Data excerpts -

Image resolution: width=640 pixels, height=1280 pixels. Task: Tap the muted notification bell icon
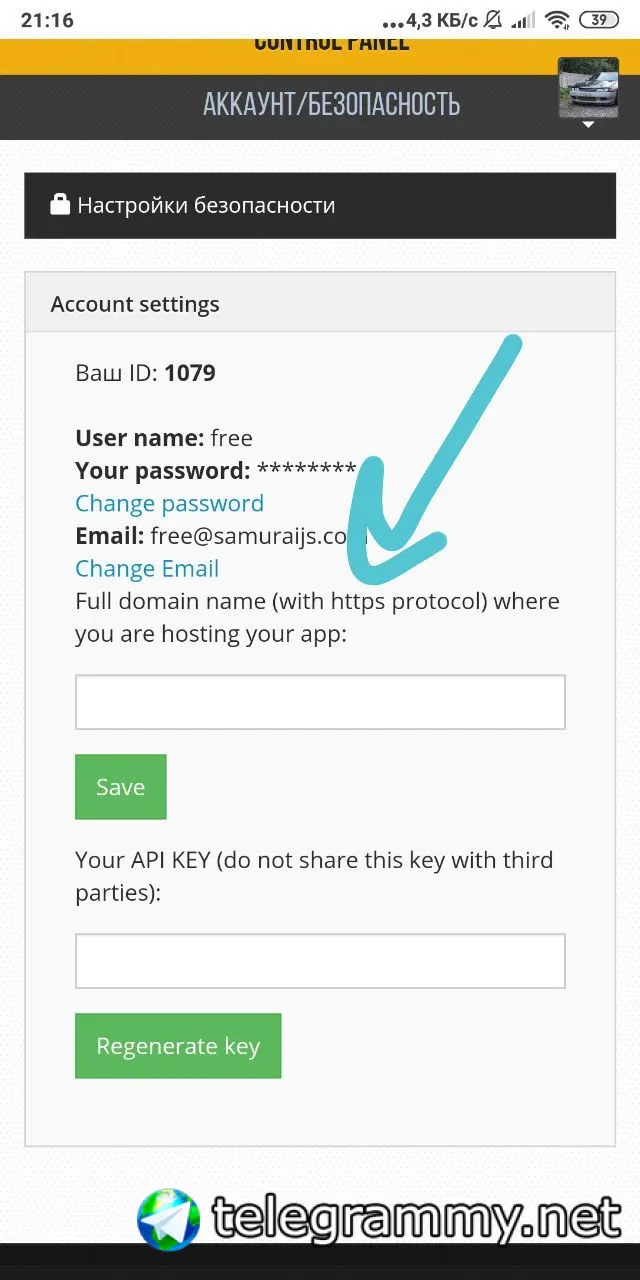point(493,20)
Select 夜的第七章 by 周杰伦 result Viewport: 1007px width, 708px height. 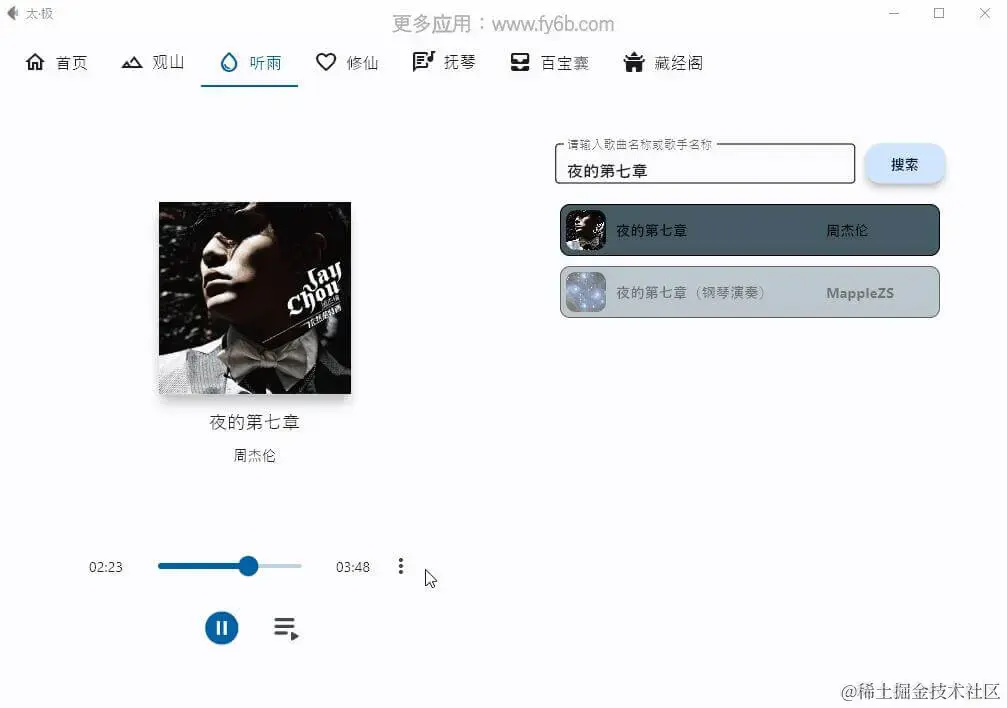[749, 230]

--

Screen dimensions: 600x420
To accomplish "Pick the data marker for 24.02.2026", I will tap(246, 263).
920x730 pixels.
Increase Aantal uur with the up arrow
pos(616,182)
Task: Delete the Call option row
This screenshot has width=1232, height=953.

---

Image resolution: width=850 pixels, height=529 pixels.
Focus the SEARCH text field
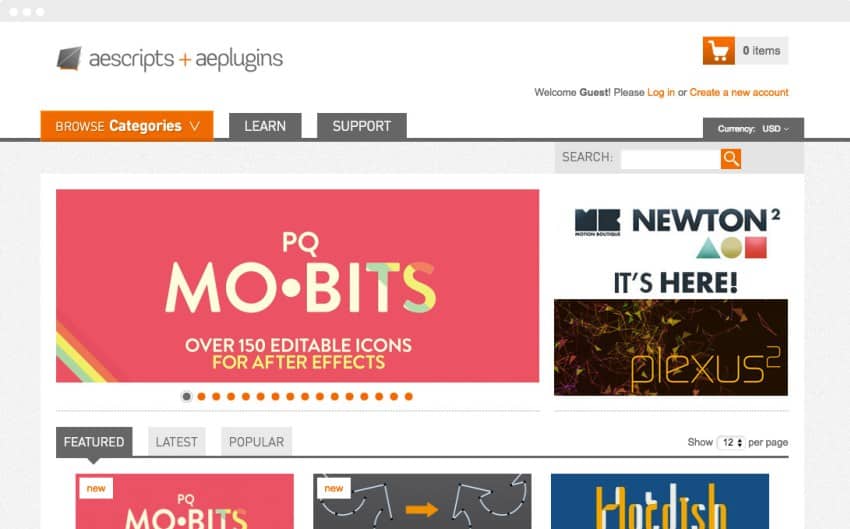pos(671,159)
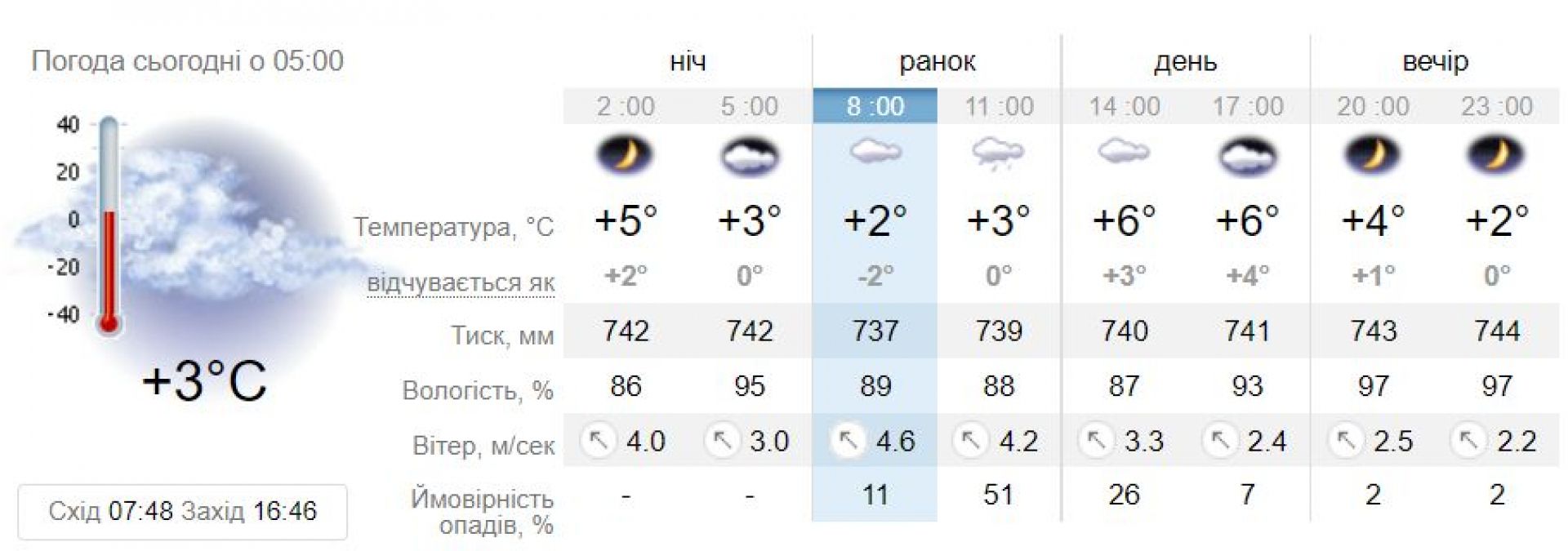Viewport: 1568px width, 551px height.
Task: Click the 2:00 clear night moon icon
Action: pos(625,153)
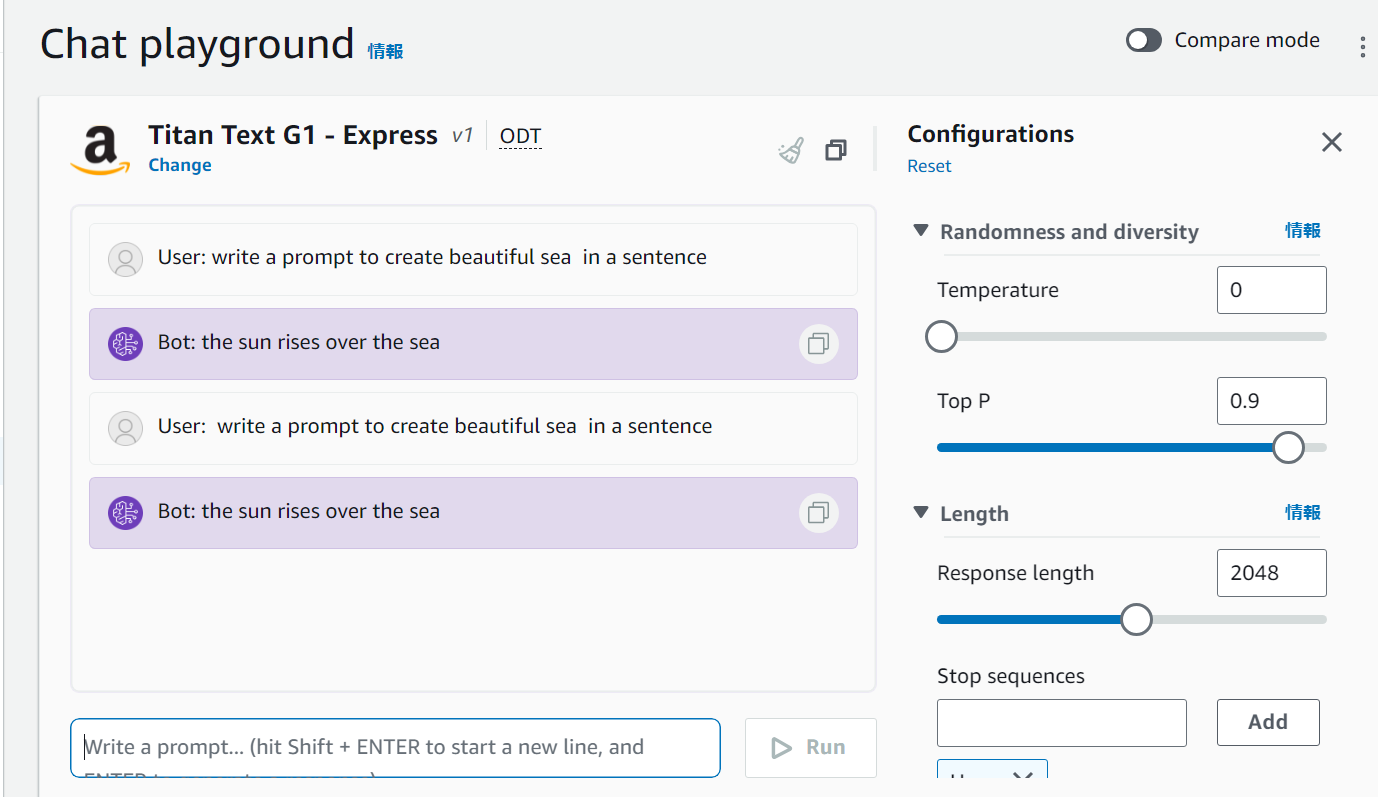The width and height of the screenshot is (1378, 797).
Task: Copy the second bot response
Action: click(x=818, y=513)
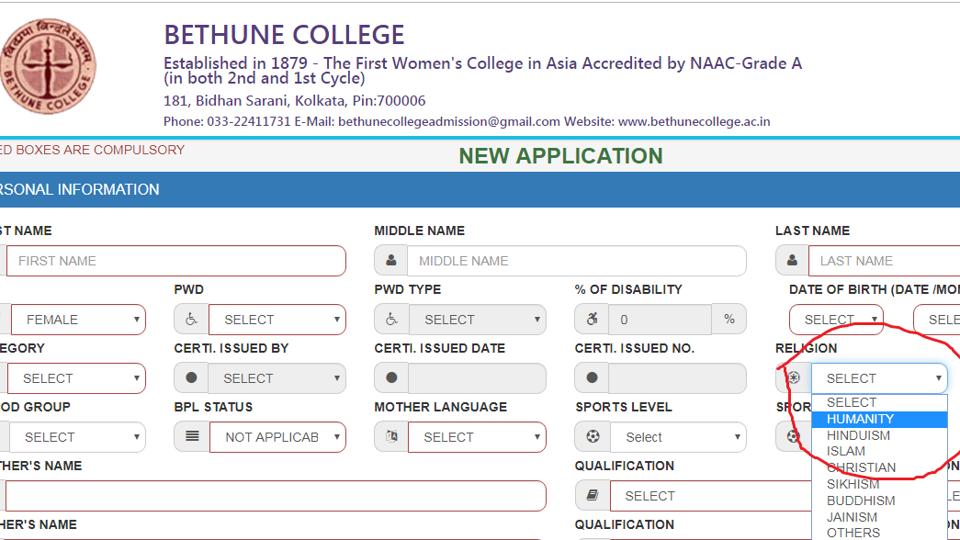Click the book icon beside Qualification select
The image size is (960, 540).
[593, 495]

Action item - Everything from the line containing "Task: Delete the Call option row" through the line containing "This screenshot has width=1232, height=953." in the material above should be retyped exactly, both ends included, and nothing more.

The answer -
Task: Delete the Call option row
This screenshot has width=1232, height=953.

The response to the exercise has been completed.